Newspaper editor's story about government profiling gets him a warning that he is helping the enemies of the nation.






By Steve Reed


Managing Editor





The Juneau Empire (Alaska)


September 15, 2002





Here's a snapshot of Juneau's Larry Musarra: Career military and therefore a patriot. Retired officer and therefore a leader. So thoroughly a fed that he's supplementing his Coast Guard benefits with a Forest Service job at the Mendenhall Glacier Visitor Center.





While serving as a helicopter pilot on countless search-and-rescue missions, Musarra was a hero by job description and by deed. He risked his life to pluck civilian boaters and commercial fishermen from disabled and sinking watercraft in Alaska's storm-swept seas.
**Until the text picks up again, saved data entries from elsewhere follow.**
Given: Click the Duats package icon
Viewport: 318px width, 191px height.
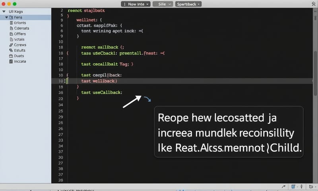Looking at the screenshot, I should (x=11, y=56).
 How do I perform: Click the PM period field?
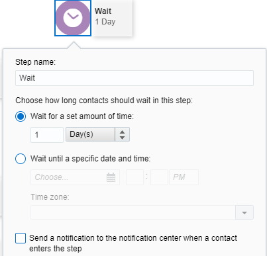click(184, 177)
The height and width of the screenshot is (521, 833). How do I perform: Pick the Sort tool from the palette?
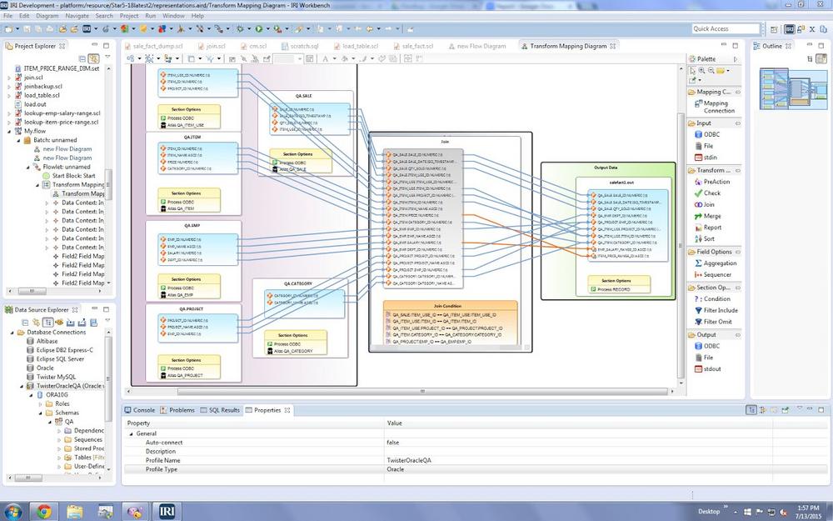pos(708,238)
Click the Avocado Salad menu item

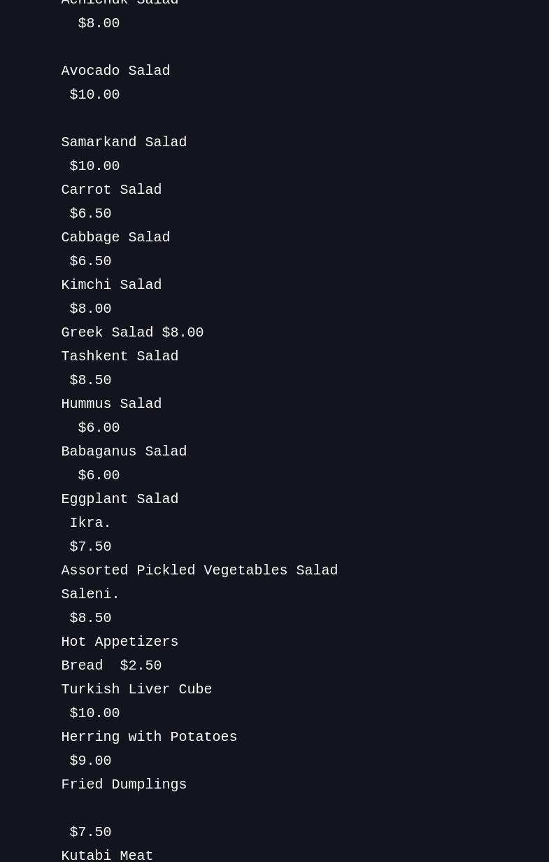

Mission success never was guaranteed. He was as good as his


equipment, his training and the courage he could muster under the circumstances. Lives were saved. Like I said, he's a hero.
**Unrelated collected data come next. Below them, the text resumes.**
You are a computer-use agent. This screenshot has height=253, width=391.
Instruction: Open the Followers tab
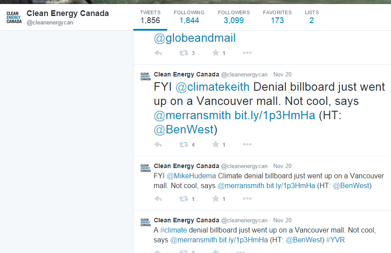point(234,16)

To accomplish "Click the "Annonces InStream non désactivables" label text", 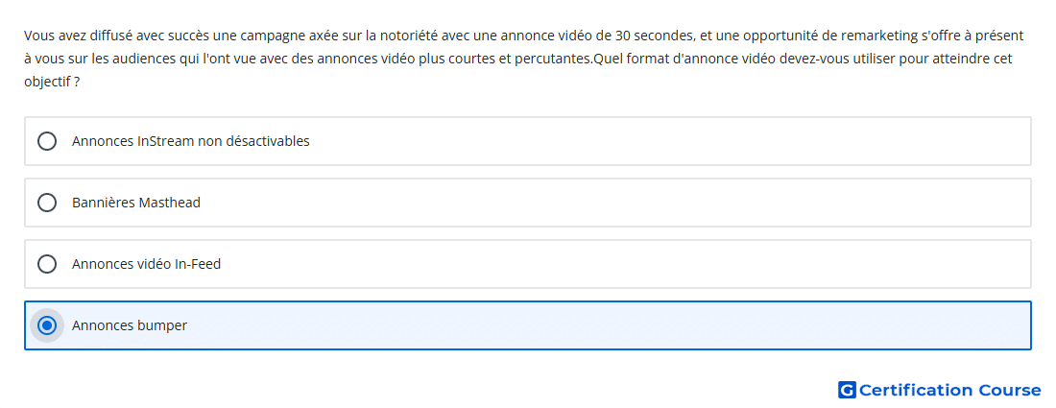I will (191, 141).
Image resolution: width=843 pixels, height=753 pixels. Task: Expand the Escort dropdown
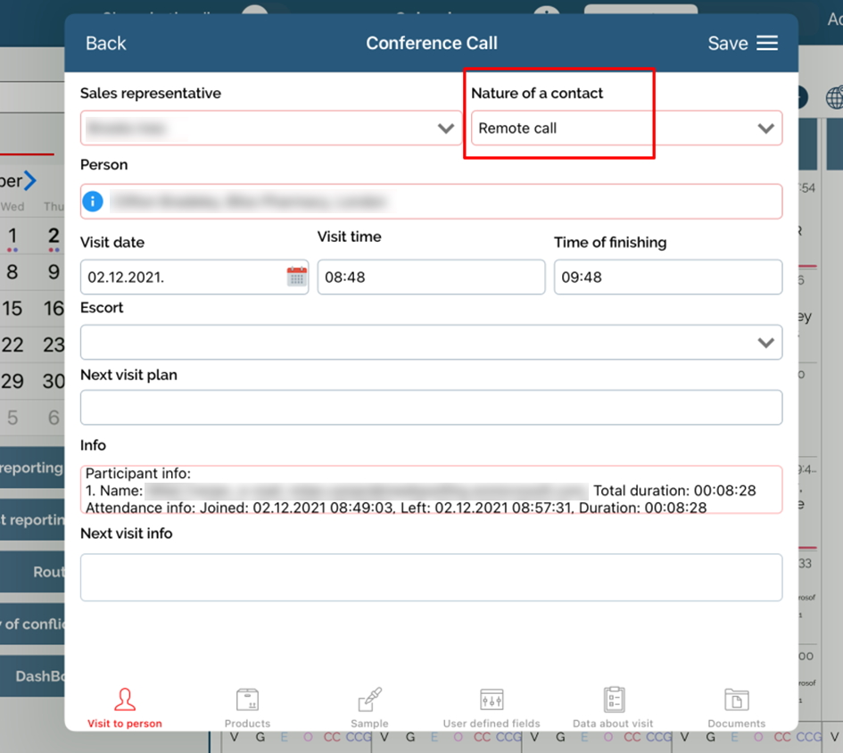click(x=765, y=343)
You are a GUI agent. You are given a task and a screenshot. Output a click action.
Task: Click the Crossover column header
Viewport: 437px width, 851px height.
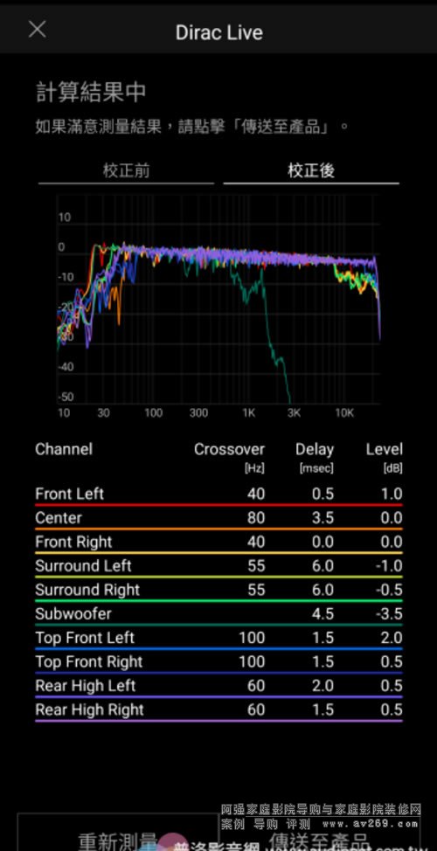[x=229, y=449]
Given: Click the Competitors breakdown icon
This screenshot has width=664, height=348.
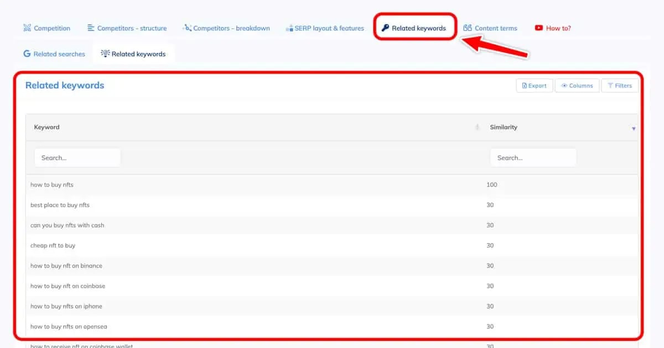Looking at the screenshot, I should tap(187, 28).
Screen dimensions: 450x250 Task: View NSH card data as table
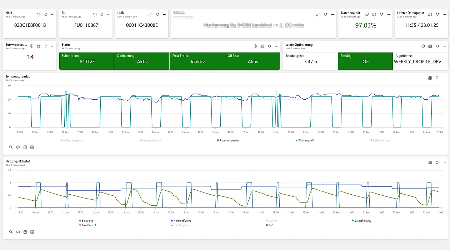point(39,14)
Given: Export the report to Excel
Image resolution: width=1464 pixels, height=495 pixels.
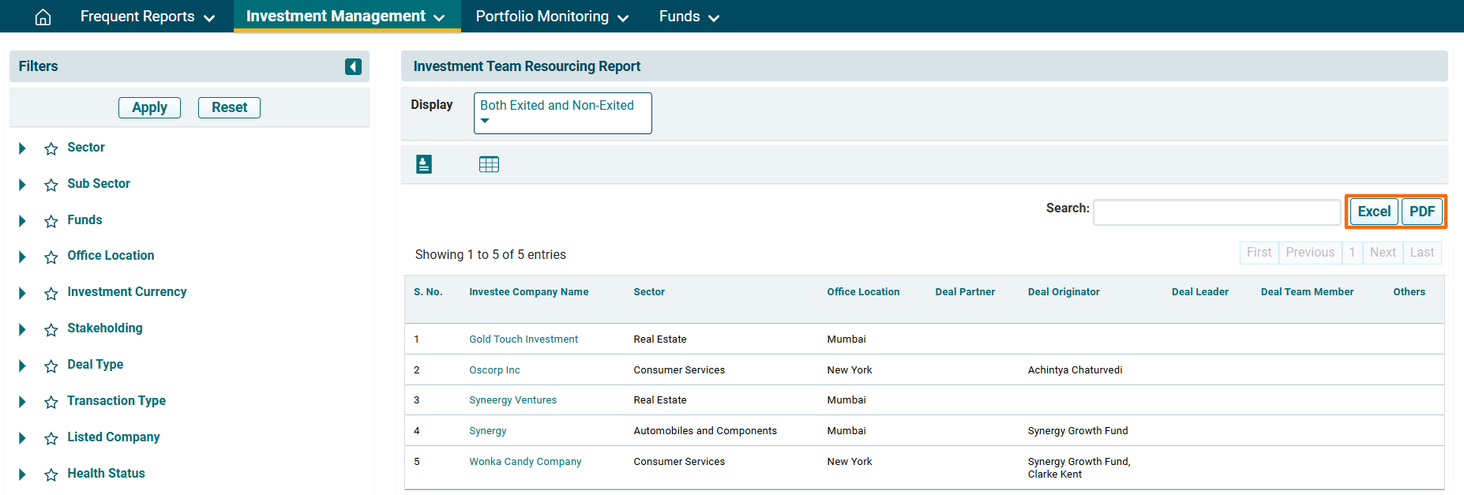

He's also a kayaker, a SCUBA diver and a teacher. In the summer of 2000, he and his wife and three sons traveled to Australia where they assembled an ultralight airplane. Musarra piloted it from one side of the continent to the other, a rented motorhome trailing behind, in a 21-week adventure.





With that curriculum vitae, Musarra would be a strong candidate for a variety of jobs. It would appear he has what it takes to be an FBI agent, had he chosen to go that route. Instead, Musarra, 47, has ended up on an FBI terrorism watch list.





It is fair to assume that a guy who spent 23 years in the Coast Guard and who reached the rank of lieutenant commander passed his share of background and security checks. But that was then and this is now - as defined by the U.S. departments of Justice and Transportation in the name of homeland security.





What does it mean to be on an FBI watch list?





You learn when you show up at Juneau Airport with your wife and your 12-year-old developmentally disabled son for the flight to his special school in Oregon that you cannot complete the automated self-check-in.





You don't know why, so you ask an Alaska Airlines


attendant for help. She also can't get your boarding pass to print and doesn't know why. A supervisor gets involved and calls the company's headquarters in Seattle.


Thirty minutes later you find out why: "She said, 'We are having trouble clearing your name. Actually, we


can't clear your name. You are on an FBI list," Musarra told the Empire's Julia O'Malley in recalling the airport experience that took place in June and which has been repeated, with variations.





The presumably dangerous people on the list can be cleared to fly on commercial jets. You may be a potential terrorist, but if you are screened with metal-detecting wands, offer your shoes for X-ray, remove your belts, and submit your bodies and your baggage to a thorough search - with appropriate results - you can board the plane.





"Next terrorist please step forward."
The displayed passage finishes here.